> **Extracted information**:
------------------------
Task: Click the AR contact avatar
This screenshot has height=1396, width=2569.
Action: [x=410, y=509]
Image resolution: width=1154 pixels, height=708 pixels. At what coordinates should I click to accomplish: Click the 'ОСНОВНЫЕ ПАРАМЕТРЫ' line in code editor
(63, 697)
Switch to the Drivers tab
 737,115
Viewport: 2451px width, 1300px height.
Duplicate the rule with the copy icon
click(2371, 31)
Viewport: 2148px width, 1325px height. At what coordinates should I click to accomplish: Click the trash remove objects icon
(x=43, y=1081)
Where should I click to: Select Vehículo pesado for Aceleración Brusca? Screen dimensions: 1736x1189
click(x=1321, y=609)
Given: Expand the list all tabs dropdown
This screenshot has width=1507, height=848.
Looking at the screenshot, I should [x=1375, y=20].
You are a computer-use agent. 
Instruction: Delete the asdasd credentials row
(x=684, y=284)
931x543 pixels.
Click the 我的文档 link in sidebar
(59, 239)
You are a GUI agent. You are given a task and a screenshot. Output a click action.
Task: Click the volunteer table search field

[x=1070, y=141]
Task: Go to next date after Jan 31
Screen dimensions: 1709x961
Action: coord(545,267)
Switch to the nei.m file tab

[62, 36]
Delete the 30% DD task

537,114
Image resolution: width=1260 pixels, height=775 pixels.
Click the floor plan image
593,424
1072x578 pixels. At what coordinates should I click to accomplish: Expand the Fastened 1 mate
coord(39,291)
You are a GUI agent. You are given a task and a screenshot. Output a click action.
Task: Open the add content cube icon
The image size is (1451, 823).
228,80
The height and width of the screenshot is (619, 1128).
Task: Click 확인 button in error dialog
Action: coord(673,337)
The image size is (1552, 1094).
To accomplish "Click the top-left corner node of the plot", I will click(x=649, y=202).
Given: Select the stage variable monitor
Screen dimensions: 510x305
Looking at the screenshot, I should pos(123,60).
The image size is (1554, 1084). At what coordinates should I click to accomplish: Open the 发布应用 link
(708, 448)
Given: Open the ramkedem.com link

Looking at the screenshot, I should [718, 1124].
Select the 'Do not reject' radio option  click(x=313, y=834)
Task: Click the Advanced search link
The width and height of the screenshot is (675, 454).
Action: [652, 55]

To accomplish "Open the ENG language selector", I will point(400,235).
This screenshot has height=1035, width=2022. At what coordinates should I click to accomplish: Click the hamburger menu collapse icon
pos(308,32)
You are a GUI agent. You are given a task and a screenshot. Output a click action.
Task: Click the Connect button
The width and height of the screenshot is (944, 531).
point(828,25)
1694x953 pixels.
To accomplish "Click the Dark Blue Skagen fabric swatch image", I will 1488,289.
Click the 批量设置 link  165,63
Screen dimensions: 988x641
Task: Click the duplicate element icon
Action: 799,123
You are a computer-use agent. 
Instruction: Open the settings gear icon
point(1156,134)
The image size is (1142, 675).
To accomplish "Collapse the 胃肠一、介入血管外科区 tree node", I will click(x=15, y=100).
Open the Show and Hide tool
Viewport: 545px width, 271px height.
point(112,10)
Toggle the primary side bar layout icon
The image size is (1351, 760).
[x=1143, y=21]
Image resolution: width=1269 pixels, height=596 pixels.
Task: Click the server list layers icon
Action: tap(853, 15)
------------------------
> **Required work**:
Set all the entries above down again exactly.

> **Finished task**:
Task: Click the AR contact avatar
This screenshot has height=1396, width=2569.
Action: [x=410, y=509]
Image resolution: width=1154 pixels, height=708 pixels. At what coordinates should I click to accomplish: Click the 'ОСНОВНЫЕ ПАРАМЕТРЫ' line in code editor
(63, 697)
Switch to the Drivers tab
 737,115
Viewport: 2451px width, 1300px height.
Duplicate the rule with the copy icon
click(2371, 31)
Viewport: 2148px width, 1325px height. At what coordinates should I click to accomplish: Click the trash remove objects icon
(x=43, y=1081)
Where should I click to: Select Vehículo pesado for Aceleración Brusca? Screen dimensions: 1736x1189
click(x=1321, y=609)
Given: Expand the list all tabs dropdown
This screenshot has width=1507, height=848.
Looking at the screenshot, I should [x=1375, y=20].
You are a computer-use agent. 
Instruction: Delete the asdasd credentials row
(x=684, y=284)
931x543 pixels.
Click the 我的文档 link in sidebar
(59, 239)
You are a GUI agent. You are given a task and a screenshot. Output a click action.
Task: Click the volunteer table search field

[x=1070, y=141]
Task: Go to next date after Jan 31
Screen dimensions: 1709x961
Action: coord(545,267)
Switch to the nei.m file tab

[62, 36]
Delete the 30% DD task

537,114
Image resolution: width=1260 pixels, height=775 pixels.
Click the floor plan image
593,424
1072x578 pixels. At what coordinates should I click to accomplish: Expand the Fastened 1 mate
coord(39,291)
You are a GUI agent. You are given a task and a screenshot. Output a click action.
Task: Open the add content cube icon
The image size is (1451, 823).
228,80
The height and width of the screenshot is (619, 1128).
Task: Click 확인 button in error dialog
Action: coord(673,337)
The image size is (1552, 1094).
To accomplish "Click the top-left corner node of the plot", I will click(x=649, y=202).
Given: Select the stage variable monitor
Screen dimensions: 510x305
Looking at the screenshot, I should pos(123,60).
The image size is (1554, 1084). At what coordinates should I click to accomplish: Open the 发布应用 link
(708, 448)
Given: Open the ramkedem.com link

Looking at the screenshot, I should [718, 1124].
Select the 'Do not reject' radio option  click(x=313, y=834)
Task: Click the Advanced search link
The width and height of the screenshot is (675, 454).
Action: [652, 55]

To accomplish "Open the ENG language selector", I will point(400,235).
This screenshot has height=1035, width=2022. At what coordinates should I click to accomplish: Click the hamburger menu collapse icon
pos(308,32)
You are a GUI agent. You are given a task and a screenshot. Output a click action.
Task: Click the Connect button
The width and height of the screenshot is (944, 531).
point(828,25)
1694x953 pixels.
To accomplish "Click the Dark Blue Skagen fabric swatch image", I will 1488,289.
Click the 批量设置 link  165,63
Screen dimensions: 988x641
Task: Click the duplicate element icon
Action: 799,123
You are a computer-use agent. 
Instruction: Open the settings gear icon
point(1156,134)
The image size is (1142, 675).
To accomplish "Collapse the 胃肠一、介入血管外科区 tree node", I will click(x=15, y=100).
Open the Show and Hide tool
Viewport: 545px width, 271px height.
point(112,10)
Toggle the primary side bar layout icon
The image size is (1351, 760).
[x=1143, y=21]
Image resolution: width=1269 pixels, height=596 pixels.
Task: Click the server list layers icon
Action: tap(853, 15)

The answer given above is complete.